I picked up a pair of those Polk R50s posted in the Hot Deals forum. I haven't got them in yet, but I'm expecting to be slightly underwhelmed with their performance. I haven't had any luck with google finding any upgrades or mods for these. I would think as many pair as must have sold at this low price, some DIYer or another has probably worked them over.

-JP


----------



## Whiterabbit (May 26, 2006)

The best speakerbuilding sites I have seen are not forums but individual builders who have a design or six they are showcasing for the enjoyment of all. From concept to design to construction, The builder's thoughts and impressions.


----------



## SQKid89 (Feb 22, 2007)

some of my favorite builder sites on my bookmark list:

www.zaphaudio.com - great designs, great info, projects in all price ranges
www.htguide.com - good forum, lots of different projects
www.diyaudio.com - lots of different stuff from amps to speakers, etc

as for modding specific models, haven't run across any that I can remember, but I'm sure they're out there.


----------



## deadbeat son (Feb 24, 2008)

Thanks for the suggestions guys, I read one thread on diyaudio about a guy putting Seas tweets in his R50s, but no one ever replied. He said they made the speakers a lot more "light and airy." I've read Zaph's site before, and the only mods I found were to a pair of $20 Insignia speakers. 

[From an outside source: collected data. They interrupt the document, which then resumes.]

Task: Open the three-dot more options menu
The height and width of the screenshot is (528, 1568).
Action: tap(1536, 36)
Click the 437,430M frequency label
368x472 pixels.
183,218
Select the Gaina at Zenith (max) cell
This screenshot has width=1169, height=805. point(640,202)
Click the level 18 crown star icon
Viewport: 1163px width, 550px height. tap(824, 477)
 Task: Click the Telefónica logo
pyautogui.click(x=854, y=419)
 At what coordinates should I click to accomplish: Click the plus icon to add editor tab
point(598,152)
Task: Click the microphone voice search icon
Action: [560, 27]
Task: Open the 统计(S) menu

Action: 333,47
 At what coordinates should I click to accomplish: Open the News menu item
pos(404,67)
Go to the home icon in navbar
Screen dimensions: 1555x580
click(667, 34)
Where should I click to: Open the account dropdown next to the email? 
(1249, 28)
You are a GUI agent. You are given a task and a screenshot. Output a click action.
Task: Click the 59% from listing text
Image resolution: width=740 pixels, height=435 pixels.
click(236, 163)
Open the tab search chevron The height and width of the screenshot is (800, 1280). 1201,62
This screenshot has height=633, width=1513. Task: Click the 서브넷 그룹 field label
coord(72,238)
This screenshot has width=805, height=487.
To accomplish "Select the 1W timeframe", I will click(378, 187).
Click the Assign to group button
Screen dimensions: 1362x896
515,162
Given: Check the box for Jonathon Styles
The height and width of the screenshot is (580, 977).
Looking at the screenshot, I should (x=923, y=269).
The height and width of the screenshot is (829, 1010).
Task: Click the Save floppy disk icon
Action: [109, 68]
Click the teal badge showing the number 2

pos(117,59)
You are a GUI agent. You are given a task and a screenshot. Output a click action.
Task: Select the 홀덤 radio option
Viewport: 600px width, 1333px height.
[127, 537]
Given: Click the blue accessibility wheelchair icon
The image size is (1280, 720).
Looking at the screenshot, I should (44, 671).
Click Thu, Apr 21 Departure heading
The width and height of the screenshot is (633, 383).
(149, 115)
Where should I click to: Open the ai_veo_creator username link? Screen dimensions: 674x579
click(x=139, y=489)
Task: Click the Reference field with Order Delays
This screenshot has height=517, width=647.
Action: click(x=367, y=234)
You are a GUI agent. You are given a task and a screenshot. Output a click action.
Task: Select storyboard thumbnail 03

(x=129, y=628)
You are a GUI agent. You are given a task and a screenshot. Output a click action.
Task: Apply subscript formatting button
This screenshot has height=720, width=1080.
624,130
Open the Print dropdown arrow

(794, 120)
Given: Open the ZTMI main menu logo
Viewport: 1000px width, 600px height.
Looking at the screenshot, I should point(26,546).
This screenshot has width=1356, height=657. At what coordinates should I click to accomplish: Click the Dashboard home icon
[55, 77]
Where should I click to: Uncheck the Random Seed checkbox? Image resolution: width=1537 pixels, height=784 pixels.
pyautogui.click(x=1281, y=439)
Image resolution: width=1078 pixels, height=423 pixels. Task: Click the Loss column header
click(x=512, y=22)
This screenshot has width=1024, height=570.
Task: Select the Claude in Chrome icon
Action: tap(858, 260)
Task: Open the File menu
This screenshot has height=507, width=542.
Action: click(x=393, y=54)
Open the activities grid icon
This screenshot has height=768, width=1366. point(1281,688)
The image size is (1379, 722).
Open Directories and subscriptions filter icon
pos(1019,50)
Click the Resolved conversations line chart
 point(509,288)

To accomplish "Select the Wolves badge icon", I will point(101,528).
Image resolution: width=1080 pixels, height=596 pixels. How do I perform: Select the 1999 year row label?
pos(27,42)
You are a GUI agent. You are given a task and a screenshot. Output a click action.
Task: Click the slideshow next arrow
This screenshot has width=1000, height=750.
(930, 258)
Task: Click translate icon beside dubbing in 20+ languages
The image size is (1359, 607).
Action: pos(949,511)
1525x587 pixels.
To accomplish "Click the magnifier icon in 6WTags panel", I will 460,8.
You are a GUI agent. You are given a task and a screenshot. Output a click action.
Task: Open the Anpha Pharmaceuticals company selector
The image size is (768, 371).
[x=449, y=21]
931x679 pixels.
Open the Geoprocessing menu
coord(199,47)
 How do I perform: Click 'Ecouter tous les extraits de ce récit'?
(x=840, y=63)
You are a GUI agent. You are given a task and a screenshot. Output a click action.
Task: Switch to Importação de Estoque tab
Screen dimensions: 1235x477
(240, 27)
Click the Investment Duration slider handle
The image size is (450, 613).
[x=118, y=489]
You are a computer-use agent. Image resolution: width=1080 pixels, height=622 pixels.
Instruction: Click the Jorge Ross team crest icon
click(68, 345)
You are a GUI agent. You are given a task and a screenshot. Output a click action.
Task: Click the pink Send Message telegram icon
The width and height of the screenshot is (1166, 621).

I searched htguide after the reply to this thread, and didn't find anything on this topic either. I guess I'll just have to DO IT MYSELF (which doesn't bother me in the slightest) and post results here in case anyone else is interested. Thanks!

-JP


----------



## envisionelec (Dec 14, 2005)

deadbeat son said:


> I picked up a pair of those Polk R50s posted in the Hot Deals forum. I haven't got them in yet, but I'm expecting to be slightly underwhelmed with their performance. I haven't had any luck with google finding any upgrades or mods for these. I would think as many pair as must have sold at this low price, some DIYer or another has probably worked them over.
> 
> -JP


Dennis Murphy's Site

http://murphyblaster.com/content.php?f=main.html


----------



## deadbeat son (Feb 24, 2008)

envisionelec said:


> Dennis Murphy's Site
> 
> http://murphyblaster.com/content.php?f=main.html


Thanks, you've just redeemed yourself for dumping in my Eclipse f/s thread. 

-JP


----------